**YOUR ASSIGNMENT**
From the records below, please repeat exactly the line that has "Open Getting started in sidebar", the line that has "Viewport: 800px width, 468px height.", and every line between them, and nothing else.

**RECORD EXCERPTS**
- - -
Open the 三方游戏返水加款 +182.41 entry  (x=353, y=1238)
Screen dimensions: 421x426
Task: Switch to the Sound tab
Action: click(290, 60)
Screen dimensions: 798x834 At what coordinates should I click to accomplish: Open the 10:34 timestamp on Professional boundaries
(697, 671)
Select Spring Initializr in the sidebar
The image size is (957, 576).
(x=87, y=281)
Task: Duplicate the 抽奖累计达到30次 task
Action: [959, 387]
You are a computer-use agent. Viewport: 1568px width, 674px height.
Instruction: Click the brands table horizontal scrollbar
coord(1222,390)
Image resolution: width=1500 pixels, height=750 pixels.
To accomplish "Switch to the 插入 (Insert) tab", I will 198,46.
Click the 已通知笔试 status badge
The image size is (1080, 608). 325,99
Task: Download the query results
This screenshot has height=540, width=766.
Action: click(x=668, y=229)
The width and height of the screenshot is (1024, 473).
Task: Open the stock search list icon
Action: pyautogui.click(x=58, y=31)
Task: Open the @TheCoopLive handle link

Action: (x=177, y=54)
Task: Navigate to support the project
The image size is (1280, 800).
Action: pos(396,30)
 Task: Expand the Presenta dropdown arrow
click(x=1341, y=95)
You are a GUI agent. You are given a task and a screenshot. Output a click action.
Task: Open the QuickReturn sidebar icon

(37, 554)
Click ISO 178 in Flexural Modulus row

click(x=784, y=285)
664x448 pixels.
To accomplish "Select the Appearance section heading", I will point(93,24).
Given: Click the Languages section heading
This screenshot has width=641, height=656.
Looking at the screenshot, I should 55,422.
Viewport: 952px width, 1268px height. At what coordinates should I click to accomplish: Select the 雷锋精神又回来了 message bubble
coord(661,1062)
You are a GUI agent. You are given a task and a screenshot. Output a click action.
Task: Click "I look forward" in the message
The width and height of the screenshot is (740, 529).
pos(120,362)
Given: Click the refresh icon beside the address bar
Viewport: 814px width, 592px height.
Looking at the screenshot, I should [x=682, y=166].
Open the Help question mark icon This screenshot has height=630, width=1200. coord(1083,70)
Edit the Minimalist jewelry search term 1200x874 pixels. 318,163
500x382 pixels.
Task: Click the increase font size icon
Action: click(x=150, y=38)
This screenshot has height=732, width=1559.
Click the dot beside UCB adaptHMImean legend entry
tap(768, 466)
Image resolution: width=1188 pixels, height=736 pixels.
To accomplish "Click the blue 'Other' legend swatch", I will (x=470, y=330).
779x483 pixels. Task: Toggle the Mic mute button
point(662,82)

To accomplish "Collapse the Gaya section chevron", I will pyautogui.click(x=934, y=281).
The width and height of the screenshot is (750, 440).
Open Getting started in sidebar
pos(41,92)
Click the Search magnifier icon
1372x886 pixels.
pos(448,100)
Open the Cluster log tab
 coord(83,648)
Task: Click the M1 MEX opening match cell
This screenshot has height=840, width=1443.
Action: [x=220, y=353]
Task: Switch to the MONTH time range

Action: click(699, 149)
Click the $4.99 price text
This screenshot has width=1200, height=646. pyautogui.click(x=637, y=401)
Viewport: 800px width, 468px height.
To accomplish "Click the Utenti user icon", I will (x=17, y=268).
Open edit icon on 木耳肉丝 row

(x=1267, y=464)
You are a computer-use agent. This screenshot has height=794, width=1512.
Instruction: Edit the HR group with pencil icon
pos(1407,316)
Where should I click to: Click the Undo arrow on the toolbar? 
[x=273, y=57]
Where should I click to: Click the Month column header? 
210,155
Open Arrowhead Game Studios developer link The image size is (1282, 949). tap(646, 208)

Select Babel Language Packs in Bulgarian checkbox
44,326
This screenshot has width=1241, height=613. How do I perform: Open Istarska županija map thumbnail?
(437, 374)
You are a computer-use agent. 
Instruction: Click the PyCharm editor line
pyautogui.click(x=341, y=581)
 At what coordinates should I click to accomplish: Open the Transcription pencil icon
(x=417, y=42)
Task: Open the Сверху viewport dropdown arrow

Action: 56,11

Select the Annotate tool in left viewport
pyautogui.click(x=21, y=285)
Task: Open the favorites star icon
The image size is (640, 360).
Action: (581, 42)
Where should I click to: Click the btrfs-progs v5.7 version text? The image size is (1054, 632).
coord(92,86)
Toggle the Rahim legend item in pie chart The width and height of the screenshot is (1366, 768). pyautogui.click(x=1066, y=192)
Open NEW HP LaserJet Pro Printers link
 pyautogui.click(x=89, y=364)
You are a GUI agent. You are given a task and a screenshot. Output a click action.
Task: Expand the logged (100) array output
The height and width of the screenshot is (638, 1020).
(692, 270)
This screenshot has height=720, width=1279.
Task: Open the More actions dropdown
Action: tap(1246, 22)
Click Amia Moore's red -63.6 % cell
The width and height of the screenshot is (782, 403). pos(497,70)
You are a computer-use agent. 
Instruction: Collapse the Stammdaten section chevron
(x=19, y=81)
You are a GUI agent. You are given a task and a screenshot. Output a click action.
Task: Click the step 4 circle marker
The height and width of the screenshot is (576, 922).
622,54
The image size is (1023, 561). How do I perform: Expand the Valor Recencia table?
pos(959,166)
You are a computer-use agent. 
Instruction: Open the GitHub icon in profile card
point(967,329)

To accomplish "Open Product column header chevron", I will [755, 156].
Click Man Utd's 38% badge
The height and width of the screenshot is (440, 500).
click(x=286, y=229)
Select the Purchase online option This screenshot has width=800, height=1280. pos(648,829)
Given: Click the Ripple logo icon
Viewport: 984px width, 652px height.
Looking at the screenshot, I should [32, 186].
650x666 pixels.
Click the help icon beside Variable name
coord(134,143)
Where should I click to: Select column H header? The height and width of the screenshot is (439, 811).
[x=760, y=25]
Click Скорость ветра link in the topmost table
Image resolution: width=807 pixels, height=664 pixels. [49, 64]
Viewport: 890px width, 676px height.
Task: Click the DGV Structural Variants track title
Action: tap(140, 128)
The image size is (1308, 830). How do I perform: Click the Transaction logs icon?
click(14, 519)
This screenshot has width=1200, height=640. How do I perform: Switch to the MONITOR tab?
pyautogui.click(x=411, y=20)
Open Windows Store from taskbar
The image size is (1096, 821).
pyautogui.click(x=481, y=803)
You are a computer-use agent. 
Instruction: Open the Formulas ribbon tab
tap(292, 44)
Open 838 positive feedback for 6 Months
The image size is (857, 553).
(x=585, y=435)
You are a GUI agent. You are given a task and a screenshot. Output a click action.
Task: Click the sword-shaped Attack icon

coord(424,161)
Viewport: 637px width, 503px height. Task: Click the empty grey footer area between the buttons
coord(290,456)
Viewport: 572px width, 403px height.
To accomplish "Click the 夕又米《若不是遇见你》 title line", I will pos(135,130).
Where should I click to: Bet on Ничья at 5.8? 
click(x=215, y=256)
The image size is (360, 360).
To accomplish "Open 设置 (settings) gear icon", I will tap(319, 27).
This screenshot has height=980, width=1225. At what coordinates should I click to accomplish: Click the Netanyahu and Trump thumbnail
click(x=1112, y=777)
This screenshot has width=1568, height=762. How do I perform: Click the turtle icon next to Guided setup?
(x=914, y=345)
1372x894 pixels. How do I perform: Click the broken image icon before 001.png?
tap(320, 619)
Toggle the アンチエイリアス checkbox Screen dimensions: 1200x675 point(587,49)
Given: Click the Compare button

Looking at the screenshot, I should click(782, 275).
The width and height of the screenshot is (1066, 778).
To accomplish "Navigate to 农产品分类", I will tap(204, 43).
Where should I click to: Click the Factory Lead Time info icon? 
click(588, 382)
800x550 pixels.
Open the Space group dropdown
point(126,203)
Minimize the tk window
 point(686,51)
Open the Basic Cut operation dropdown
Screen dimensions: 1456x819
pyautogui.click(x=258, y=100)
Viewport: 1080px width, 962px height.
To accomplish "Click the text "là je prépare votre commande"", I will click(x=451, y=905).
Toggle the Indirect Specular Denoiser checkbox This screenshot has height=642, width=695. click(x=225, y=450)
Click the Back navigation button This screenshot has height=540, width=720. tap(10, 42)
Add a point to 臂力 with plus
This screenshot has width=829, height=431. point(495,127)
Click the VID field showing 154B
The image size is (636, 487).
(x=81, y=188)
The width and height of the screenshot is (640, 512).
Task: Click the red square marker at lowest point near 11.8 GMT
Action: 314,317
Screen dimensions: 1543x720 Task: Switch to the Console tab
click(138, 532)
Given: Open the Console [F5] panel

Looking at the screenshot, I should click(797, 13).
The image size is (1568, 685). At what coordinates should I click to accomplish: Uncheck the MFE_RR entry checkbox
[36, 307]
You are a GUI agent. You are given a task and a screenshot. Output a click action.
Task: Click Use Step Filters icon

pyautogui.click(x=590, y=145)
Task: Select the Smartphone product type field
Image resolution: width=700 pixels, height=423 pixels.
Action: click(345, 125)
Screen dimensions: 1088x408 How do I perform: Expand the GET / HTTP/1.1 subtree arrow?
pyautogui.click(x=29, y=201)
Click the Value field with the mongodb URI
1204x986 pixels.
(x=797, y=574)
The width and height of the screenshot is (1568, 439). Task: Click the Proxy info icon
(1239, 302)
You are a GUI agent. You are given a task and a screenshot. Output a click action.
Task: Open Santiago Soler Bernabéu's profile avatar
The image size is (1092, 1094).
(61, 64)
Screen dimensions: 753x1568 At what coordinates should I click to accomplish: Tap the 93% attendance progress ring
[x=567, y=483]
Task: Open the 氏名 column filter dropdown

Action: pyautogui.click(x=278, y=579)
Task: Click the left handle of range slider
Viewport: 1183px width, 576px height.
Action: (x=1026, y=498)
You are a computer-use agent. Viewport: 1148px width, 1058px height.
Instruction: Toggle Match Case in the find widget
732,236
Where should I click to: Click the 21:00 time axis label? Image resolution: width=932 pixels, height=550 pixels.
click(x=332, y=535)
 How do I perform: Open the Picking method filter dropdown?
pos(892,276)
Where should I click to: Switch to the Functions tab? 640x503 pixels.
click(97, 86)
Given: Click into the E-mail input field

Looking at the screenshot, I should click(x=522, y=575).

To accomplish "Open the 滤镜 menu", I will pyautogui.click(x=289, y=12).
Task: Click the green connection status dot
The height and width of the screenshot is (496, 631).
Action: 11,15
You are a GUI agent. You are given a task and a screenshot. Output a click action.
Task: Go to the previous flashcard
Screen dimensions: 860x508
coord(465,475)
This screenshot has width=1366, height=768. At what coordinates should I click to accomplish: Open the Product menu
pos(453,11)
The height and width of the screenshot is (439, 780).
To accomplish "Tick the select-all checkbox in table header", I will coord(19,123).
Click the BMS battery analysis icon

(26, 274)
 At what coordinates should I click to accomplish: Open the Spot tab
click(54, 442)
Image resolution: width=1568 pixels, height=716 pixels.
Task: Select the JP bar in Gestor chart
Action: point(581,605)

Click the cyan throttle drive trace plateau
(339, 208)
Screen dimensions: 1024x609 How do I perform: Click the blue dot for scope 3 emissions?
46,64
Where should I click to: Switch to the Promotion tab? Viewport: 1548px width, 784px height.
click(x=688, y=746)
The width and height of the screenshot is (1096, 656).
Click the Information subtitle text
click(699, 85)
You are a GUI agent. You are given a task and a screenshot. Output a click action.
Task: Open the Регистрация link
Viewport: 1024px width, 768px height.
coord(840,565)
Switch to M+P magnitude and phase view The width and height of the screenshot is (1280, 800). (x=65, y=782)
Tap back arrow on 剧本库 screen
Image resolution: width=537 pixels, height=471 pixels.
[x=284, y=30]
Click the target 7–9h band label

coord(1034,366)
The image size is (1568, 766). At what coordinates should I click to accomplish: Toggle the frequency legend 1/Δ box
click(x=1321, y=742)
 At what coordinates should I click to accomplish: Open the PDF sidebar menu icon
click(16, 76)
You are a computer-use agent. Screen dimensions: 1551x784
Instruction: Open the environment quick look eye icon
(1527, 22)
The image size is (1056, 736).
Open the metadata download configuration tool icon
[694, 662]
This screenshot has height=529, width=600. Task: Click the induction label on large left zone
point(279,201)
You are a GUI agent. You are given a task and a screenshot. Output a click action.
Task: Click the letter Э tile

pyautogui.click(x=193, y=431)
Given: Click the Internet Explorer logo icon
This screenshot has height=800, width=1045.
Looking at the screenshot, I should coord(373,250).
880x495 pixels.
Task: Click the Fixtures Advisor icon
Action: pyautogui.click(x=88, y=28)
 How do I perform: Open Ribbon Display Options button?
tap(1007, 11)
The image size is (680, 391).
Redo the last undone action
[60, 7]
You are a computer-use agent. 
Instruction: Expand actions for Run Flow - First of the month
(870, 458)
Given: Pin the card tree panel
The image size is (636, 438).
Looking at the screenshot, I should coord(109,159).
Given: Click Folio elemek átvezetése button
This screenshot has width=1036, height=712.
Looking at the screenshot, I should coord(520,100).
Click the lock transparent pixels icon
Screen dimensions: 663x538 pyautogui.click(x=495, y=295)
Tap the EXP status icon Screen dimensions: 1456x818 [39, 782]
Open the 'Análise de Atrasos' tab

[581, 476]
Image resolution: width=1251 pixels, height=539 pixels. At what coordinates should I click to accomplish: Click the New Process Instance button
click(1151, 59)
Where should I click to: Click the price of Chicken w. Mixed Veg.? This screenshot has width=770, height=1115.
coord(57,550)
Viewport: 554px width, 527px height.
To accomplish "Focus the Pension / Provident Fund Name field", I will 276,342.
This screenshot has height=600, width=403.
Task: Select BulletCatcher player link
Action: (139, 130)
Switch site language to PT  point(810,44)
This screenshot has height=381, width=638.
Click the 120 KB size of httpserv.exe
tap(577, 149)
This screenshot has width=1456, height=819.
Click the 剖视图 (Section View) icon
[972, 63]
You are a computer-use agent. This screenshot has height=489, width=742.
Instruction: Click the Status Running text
- - -
**RESPONSE**
Open Getting started in sidebar
pos(41,92)
Click the Search magnifier icon
1372x886 pixels.
pos(448,100)
Open the Cluster log tab
 coord(83,648)
Task: Click the M1 MEX opening match cell
This screenshot has height=840, width=1443.
Action: [x=220, y=353]
Task: Switch to the MONTH time range

Action: click(699, 149)
Click the $4.99 price text
This screenshot has width=1200, height=646. pyautogui.click(x=637, y=401)
Viewport: 800px width, 468px height.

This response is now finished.